Recombinant human secretory phospholipase A 2 : Purification and characterization of the enzyme for active site studies

Abstract A secreted form of phospholipase A 2 (PLA 2 ) is thought to play an important role in inflammatory diseases. To characterize this enzyme the cDNA encoding a low molecular weight PLA 2 was cloned from a human placental cDNA library. The cDNA encoding the human PLA 2 was subcloned into an expression vector and subsequently transfected into Chinese hamster ovary (CHO) cells. A stable CHO cell clone, secreting ca I mg/L of recombinant PLA 2 into the medium, was scaled up in culture to 180L. The recombinant enzyme was purified from the cell supernatant to apparent homogeneity by a novel procedure combining adsorption to poly(vinylidene difluoride) membranes, ion exchange chromatography and size exclusion chromatography.

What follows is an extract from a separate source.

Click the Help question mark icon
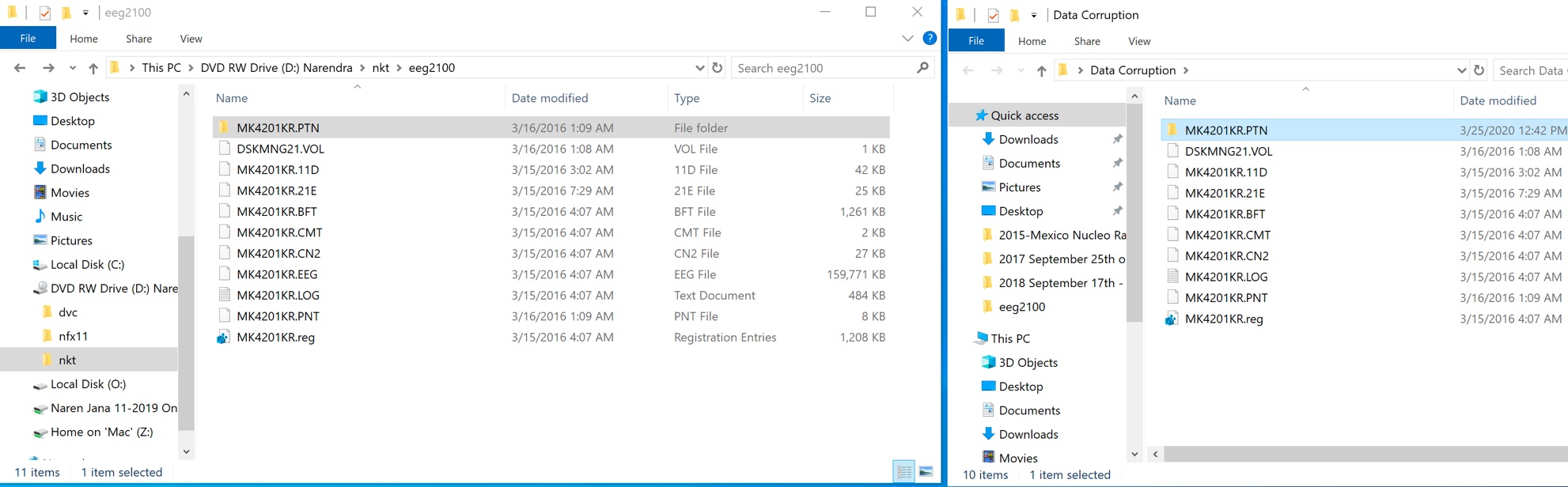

The final recovery of PLA 2 activity was 58%. A direct comparison between the purified recombinant human PLA 2 and PLA 2 purified from human synovial fluid, including molecular weight, antigenicity, ionic dependence, substrate specificity and sensitivity to know PLA 2 inhibitors, indicated that the two enzymes exhibit identical biochemical properties. These results show that the recombinant PLA 2 can be efficiently expressed and purified in sufficient quantities to characterize the enzyme active site, to aid in the rational development of PLA 2 inhibitors as potential anti‐inflammatory drugs, and to investigate further the role of PLA 2 in inflammatory disease.